| GOAL |
Lay out the records below as a Markdown table with the columns "Row" and "Content," placing each nonblank line in its own numbered row.
-- SOURCE MATERIAL start --
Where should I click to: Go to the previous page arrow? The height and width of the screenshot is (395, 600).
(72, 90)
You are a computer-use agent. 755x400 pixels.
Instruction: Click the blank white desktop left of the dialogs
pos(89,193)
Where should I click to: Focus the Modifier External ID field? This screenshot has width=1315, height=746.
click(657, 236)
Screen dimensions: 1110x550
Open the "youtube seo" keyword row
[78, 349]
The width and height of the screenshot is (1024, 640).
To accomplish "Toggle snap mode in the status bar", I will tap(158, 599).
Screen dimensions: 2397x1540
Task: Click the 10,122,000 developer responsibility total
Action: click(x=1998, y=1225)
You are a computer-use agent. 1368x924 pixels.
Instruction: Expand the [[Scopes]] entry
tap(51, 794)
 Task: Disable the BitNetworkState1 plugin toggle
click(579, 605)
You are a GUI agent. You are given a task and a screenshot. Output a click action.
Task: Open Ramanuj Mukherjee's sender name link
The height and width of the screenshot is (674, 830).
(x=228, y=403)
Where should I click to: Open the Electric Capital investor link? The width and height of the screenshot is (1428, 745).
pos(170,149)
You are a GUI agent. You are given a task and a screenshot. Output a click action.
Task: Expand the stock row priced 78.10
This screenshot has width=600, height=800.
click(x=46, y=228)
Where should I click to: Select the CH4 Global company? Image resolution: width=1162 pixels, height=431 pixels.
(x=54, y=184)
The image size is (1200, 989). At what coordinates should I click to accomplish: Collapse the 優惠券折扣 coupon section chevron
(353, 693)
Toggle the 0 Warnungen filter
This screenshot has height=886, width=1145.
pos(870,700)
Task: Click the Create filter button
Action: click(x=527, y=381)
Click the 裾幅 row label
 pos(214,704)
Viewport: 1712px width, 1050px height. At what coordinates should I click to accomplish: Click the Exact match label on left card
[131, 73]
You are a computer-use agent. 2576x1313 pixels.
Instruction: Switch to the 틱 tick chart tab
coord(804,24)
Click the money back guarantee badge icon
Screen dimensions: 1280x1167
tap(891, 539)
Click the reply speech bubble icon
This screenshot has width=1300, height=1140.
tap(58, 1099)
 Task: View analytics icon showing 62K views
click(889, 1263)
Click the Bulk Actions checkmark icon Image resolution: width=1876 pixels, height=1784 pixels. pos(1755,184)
-- SOURCE MATERIAL end --
| RESPONSE |
| Row | Content |
|---|---|
| 1 | Where should I click to: Go to the previous page arrow? The height and width of the screenshot is (395, 600). |
| 2 | (72, 90) |
| 3 | You are a computer-use agent. 755x400 pixels. |
| 4 | Instruction: Click the blank white desktop left of the dialogs |
| 5 | pos(89,193) |
| 6 | Where should I click to: Focus the Modifier External ID field? This screenshot has width=1315, height=746. |
| 7 | click(657, 236) |
| 8 | Screen dimensions: 1110x550 |
| 9 | Open the "youtube seo" keyword row |
| 10 | [78, 349] |
| 11 | The width and height of the screenshot is (1024, 640). |
| 12 | To accomplish "Toggle snap mode in the status bar", I will tap(158, 599). |
| 13 | Screen dimensions: 2397x1540 |
| 14 | Task: Click the 10,122,000 developer responsibility total |
| 15 | Action: click(x=1998, y=1225) |
| 16 | You are a computer-use agent. 1368x924 pixels. |
| 17 | Instruction: Expand the [[Scopes]] entry |
| 18 | tap(51, 794) |
| 19 |  Task: Disable the BitNetworkState1 plugin toggle |
| 20 | click(579, 605) |
| 21 | You are a GUI agent. You are given a task and a screenshot. Output a click action. |
| 22 | Task: Open Ramanuj Mukherjee's sender name link |
| 23 | The height and width of the screenshot is (674, 830). |
| 24 | (x=228, y=403) |
| 25 | Where should I click to: Open the Electric Capital investor link? The width and height of the screenshot is (1428, 745). |
| 26 | pos(170,149) |
| 27 | You are a GUI agent. You are given a task and a screenshot. Output a click action. |
| 28 | Task: Expand the stock row priced 78.10 |
| 29 | This screenshot has width=600, height=800. |
| 30 | click(x=46, y=228) |
| 31 | Where should I click to: Select the CH4 Global company? Image resolution: width=1162 pixels, height=431 pixels. |
| 32 | (x=54, y=184) |
| 33 | The image size is (1200, 989). At what coordinates should I click to accomplish: Collapse the 優惠券折扣 coupon section chevron |
| 34 | (353, 693) |
| 35 | Toggle the 0 Warnungen filter |
| 36 | This screenshot has height=886, width=1145. |
| 37 | pos(870,700) |
| 38 | Task: Click the Create filter button |
| 39 | Action: click(x=527, y=381) |
| 40 | Click the 裾幅 row label |
| 41 |  pos(214,704) |
| 42 | Viewport: 1712px width, 1050px height. At what coordinates should I click to accomplish: Click the Exact match label on left card |
| 43 | [131, 73] |
| 44 | You are a computer-use agent. 2576x1313 pixels. |
| 45 | Instruction: Switch to the 틱 tick chart tab |
| 46 | coord(804,24) |
| 47 | Click the money back guarantee badge icon |
| 48 | Screen dimensions: 1280x1167 |
| 49 | tap(891, 539) |
| 50 | Click the reply speech bubble icon |
| 51 | This screenshot has width=1300, height=1140. |
| 52 | tap(58, 1099) |
| 53 |  Task: View analytics icon showing 62K views |
| 54 | click(889, 1263) |
| 55 | Click the Bulk Actions checkmark icon Image resolution: width=1876 pixels, height=1784 pixels. pos(1755,184) |